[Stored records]
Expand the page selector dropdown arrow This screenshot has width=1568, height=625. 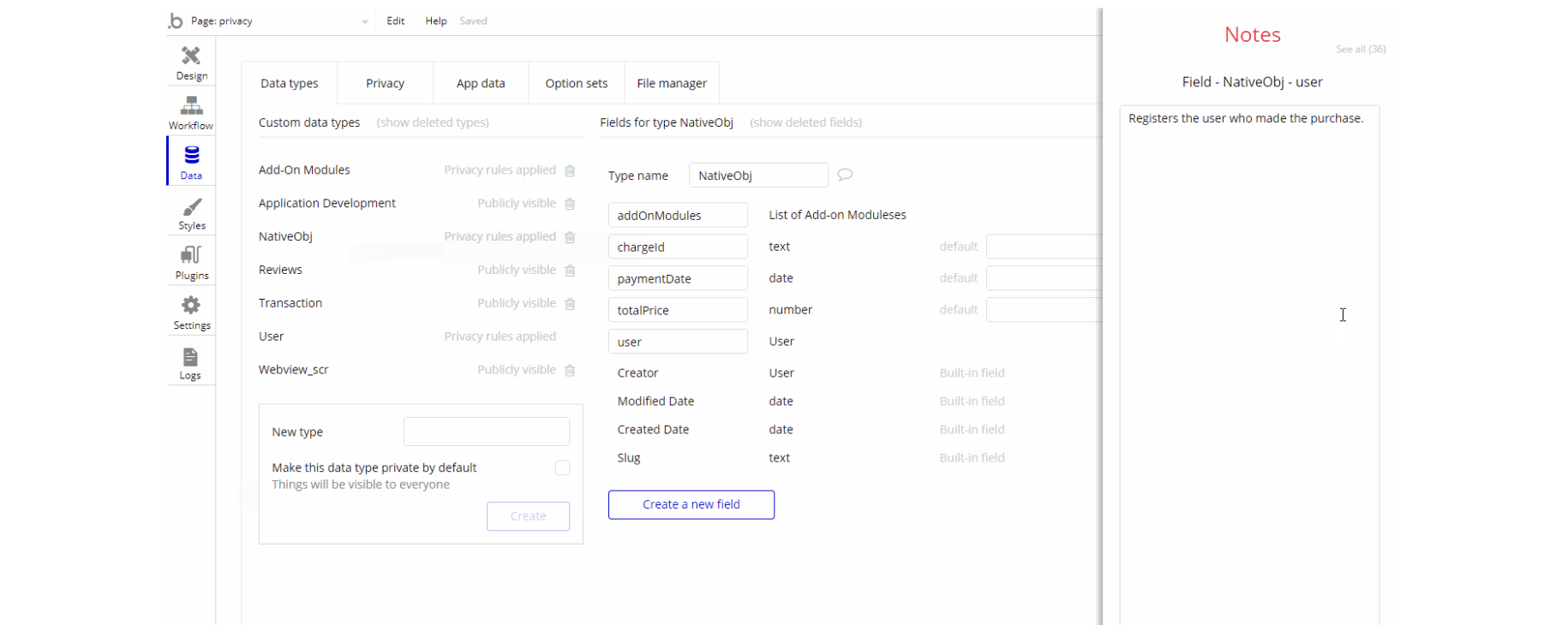tap(365, 21)
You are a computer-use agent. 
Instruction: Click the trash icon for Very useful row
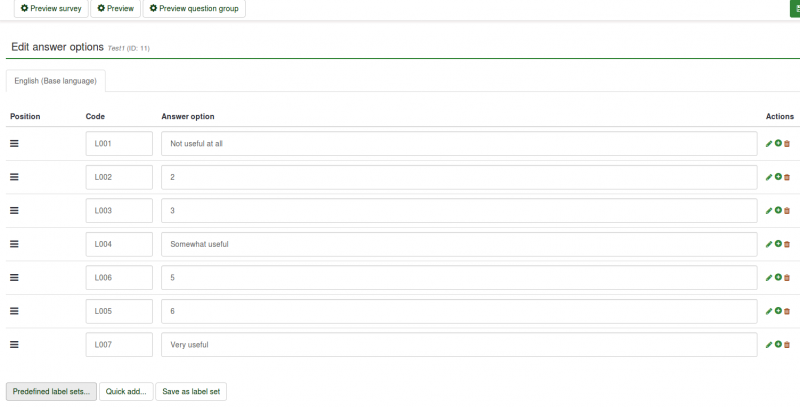tap(787, 344)
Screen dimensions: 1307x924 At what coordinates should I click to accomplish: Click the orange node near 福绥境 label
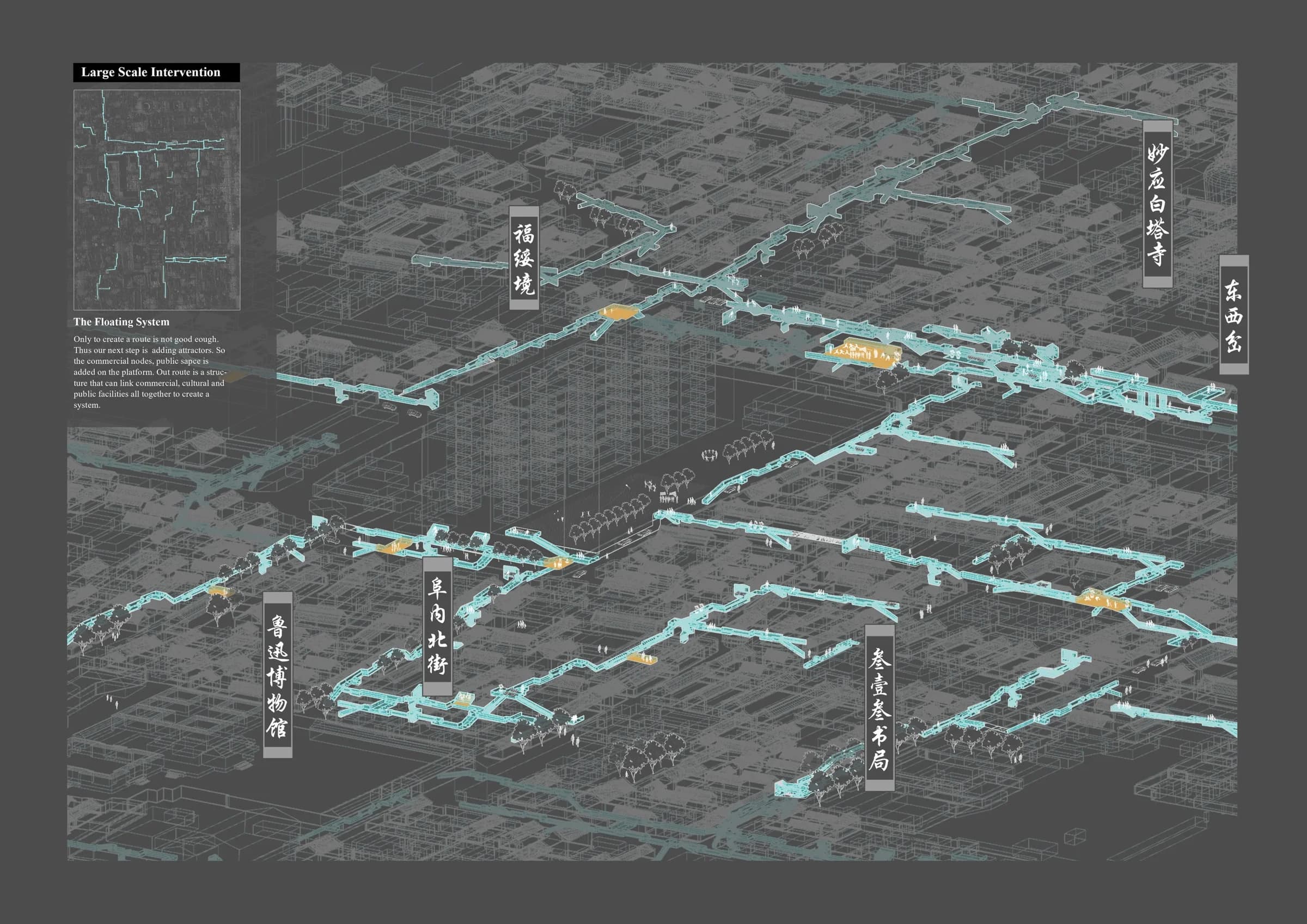(618, 311)
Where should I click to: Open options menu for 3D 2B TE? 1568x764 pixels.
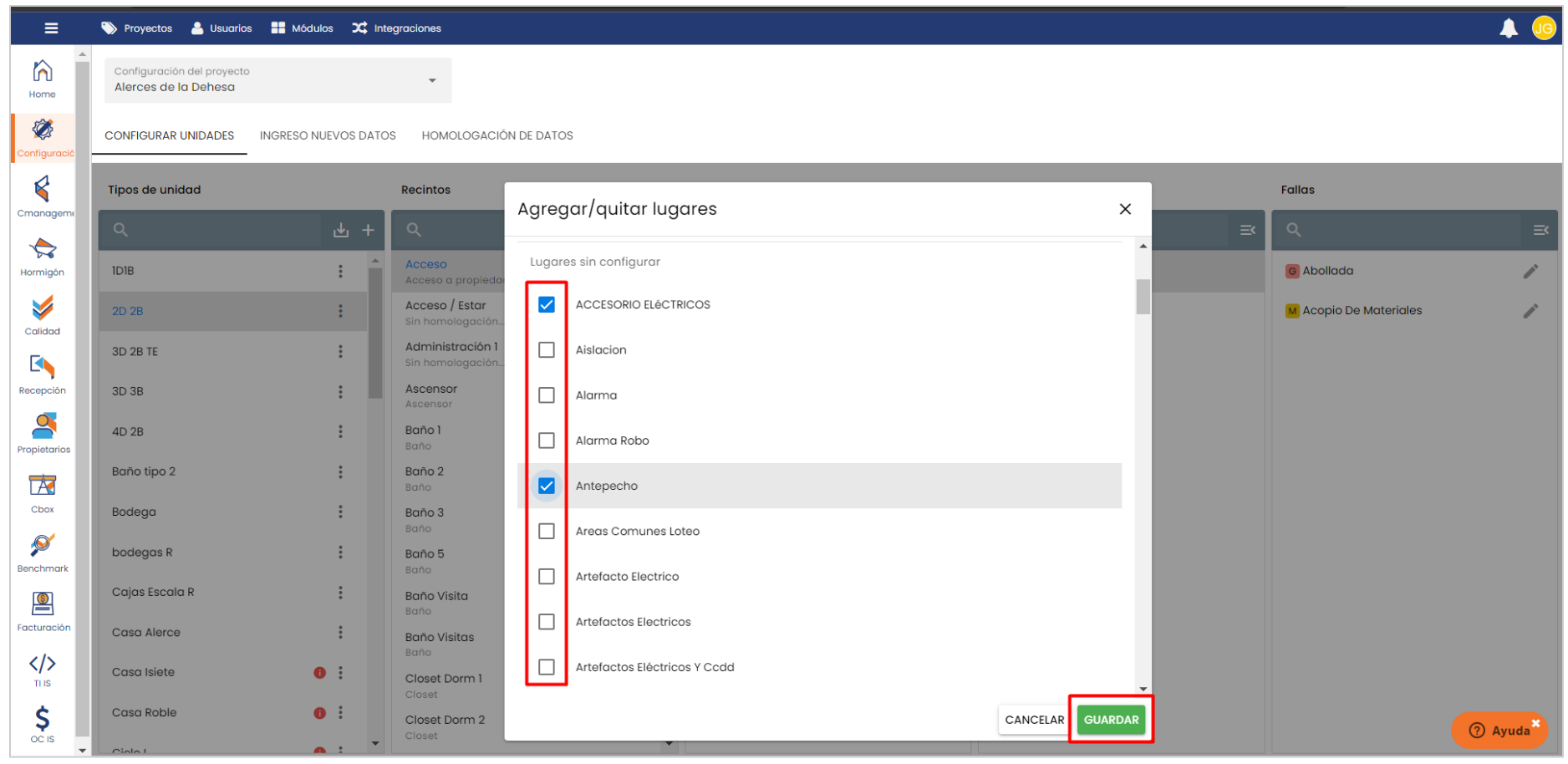point(340,352)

What you should do
Take only the line containing "Instruction: Click the" and every line after it to the end of the entries, and copy them exactly, pictures excluded.

Answer
Instruction: Click the trash icon for Very useful row
tap(787, 344)
Screen dimensions: 1307x924 At what coordinates should I click to accomplish: Click the orange node near 福绥境 label
(618, 311)
Where should I click to: Open options menu for 3D 2B TE? 1568x764 pixels.
point(340,352)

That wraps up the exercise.